Rootkit Revealer Absorbed by Microsoft

The little software utility that uncovered the presence of Sony's stealth DRM hiding like a rootkit inside a security engineer's computer, and that triggered the chain of events that eventually led to the annulment ruling of a multi-billion-dollar merger between Sony and BMG Music, is now a Microsoft product.

Mark Russinovich's Rootkit Revealer, along with a multitude of his other Sysinternals tools, are now available for download as Microsoft products. The transfer of Russinovich's many assets from his original, independent Sysinternals blog to his new home on Microsoft TechNet is now complete, having begun last July. New documentation for Rootkit Revealer 1.7 was posted earlier this week.

Typically, a rootkit is used for malicious purposes, hiding itself within a specific location in memory, and deflecting API calls that would otherwise detect it to point to different locations. This way, programs can be executing without being reported by Windows Task Manager, and thus without an easy way for the user to terminate them.

Such programs, by the original definition of a rootkit, can make contact to a remote server through the Internet, and accept commands from that server.

Some years ago, music publisher Sony BMG installed a DRM protection mechanism on its music CDs, that was capable of installing itself on Windows users' systems when those CDs were played through CD-ROM drives. The mechanism, developed by a company called First 4 Internet, used a stealth technique inspired by rootkits to cloak itself from Task Manager and from other Windows API calls.

When Russinovich was testing his own Rootkit Revealer product on one of his systems last year, he found the First 4 Internet routine and suspected that it was malicious. Through a systematic investigation of his system that could perhaps be achieved by no other security engineer known to humankind, he turned up the culprit and reported it to his Web site.

The result was nothing less than a public unraveling of a corporation, not because it had malevolent interests but because it was simply two or three steps behind the very technology it set loose upon the world.

As Russinovich writes for Microsoft this week, version 1.7 of Rootkit Revealer no longer includes a command-line-driven form of the product, as Microsoft had discovered malware writers were targeting it by name for deletion (and, perhaps, for replacement) using malicious scripts.

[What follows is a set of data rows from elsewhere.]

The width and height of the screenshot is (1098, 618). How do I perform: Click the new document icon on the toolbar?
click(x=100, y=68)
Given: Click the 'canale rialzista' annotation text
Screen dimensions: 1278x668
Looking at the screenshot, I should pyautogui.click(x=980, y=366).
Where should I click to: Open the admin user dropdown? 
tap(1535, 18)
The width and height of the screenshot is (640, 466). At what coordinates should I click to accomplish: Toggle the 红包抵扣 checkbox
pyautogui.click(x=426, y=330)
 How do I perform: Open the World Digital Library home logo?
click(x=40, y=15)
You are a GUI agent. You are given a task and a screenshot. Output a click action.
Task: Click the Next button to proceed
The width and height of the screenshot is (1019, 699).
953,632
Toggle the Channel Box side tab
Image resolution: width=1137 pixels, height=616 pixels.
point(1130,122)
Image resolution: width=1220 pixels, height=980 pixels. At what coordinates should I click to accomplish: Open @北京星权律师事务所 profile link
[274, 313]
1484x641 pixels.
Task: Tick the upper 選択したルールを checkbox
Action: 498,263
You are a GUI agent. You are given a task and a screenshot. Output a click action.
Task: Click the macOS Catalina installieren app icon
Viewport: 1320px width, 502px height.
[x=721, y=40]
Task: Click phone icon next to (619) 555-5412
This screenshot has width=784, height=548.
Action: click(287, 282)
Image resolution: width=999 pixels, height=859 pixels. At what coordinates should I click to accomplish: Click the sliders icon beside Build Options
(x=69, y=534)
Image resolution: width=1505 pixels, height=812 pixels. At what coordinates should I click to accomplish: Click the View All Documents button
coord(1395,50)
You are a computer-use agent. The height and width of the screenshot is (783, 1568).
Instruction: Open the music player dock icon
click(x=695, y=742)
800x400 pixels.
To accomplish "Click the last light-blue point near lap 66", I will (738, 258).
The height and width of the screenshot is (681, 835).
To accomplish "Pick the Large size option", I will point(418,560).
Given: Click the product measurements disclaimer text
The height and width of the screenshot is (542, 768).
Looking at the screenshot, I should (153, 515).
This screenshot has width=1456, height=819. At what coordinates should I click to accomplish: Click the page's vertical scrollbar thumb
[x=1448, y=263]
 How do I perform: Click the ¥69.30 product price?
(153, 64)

Meanwhile, today marks the release of what could become Russinovich's piece de resistence: a unified observation tool with the Microsoft-sounding name Process Monitor. While it incorporates much of the functionality found in his familiar Regmon and Filemon tools, such as real-time monitoring of calls placed to the System Registry and to the file system, he describes it today as rewritten "from the ground up" as a comprehensive monitor of system activity, with a fine-granularity logging tool built in.

Like everything else Russinovich has ever distributed, there's no complex setup with Process Monitor - just unzip it and run it. On a dual-core system, easily more system events can be generated than Process Monitor can actually find the time to display, so it's constantly tens of thousands of events behind the number of events generated. Which is why you use a comprehensive filter to cut through the blinding speed at which events take place, to narrow down the list to those you may find suspicious.

If you're wondering what techniques to use for such a tool, take a look through Russinovich's newly transported blog, which contains more than six years of personal stories of tracking down the more obscure and clever malicious threads, and simply outwitting them through perseverance and vigilance.